Ce mouvement revendicatif d’apparence, a pris de l’envergure. Des crédules croyant à la justesse du mouvement l’ont suivi, grossissant ainsi le peloton des suiveurs. Des manifestations, blocages des routes, grèves, heurts avec la police… ont enflammé la situation à Tataouine. Les insurgés réclamaient l’emploi des jeunes et le développement de la région en voulant récupérer 20% des revenus du gisement d’El Kamour à cet effet. Les agitations ont pris de l’ampleur avec l’organisation d’un sit-in houleux devant la station de pompage puis son occupation. Les insurgés ont fini par fermer la vanne, arrêtant ainsi le pompage du pétrole pour des semaines. En ces temps, la clique du parti du Conseil pour la République, des dirigeants du mouvement « Achaab », ainsi que les islamistes de la région et les barons de la mafia locale, menaient la danse de derrière les rideaux.

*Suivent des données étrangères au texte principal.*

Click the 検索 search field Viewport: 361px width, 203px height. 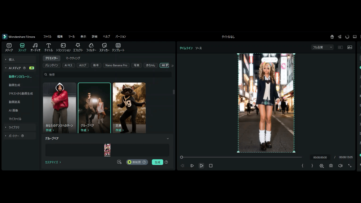point(107,75)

Or, ce mouvement insurrectionnel n’est que l’aboutissement d’un crime dont les origines remontent aux toutes premières années du bouleversement survenu le 14 janvier 2011. Dans un élan populiste sans pareil, tous les courants politiques qui ont émergé sur la scène et qui se sont unis pour pour semer le chaos dans le pays, ainsi que des médias en quête d’audience et de chiffres d’affaires, ont fait ressurgir les réflexes régionalistes et claniques qu’on croyait à jamais révolus. En quête de popularité au rabais, ils ont recouru à une propagande populiste de bas de gamme, autour des régions soi-disant laissées pour compte et qui devraient avoir la priorité dans toutes politiques de développement. Le plus grave, c’est qu’ils ont soutenu que chaque région devrait disposer de ses propres richesses naturelles, et que l’Etat ne devrait plus intervenir dans les affaires régionales, suscitant des convoitises des plus controversées et des plus nuisibles à l’unité de l’Etat et du pays .

La réponse immédiate à cette campagne, était le bordel à ciel ouvert dans le bassin minier à Gafsa 
Le mouvement d’El Kamour était également une extension de la campagne « Winou el bitroul » « winou el guez, « winou el melh », « winou el fosfat », « winou el maa »…, menée par tous les partis politiques sans exception engageant des agitations sociales et politiques récurrentes dans le seul but de destituer le gouvernement de Habib Essid qui a fini par tomber sous la pression de cette campagne en août 2016, après seize mois seulement de son investiture.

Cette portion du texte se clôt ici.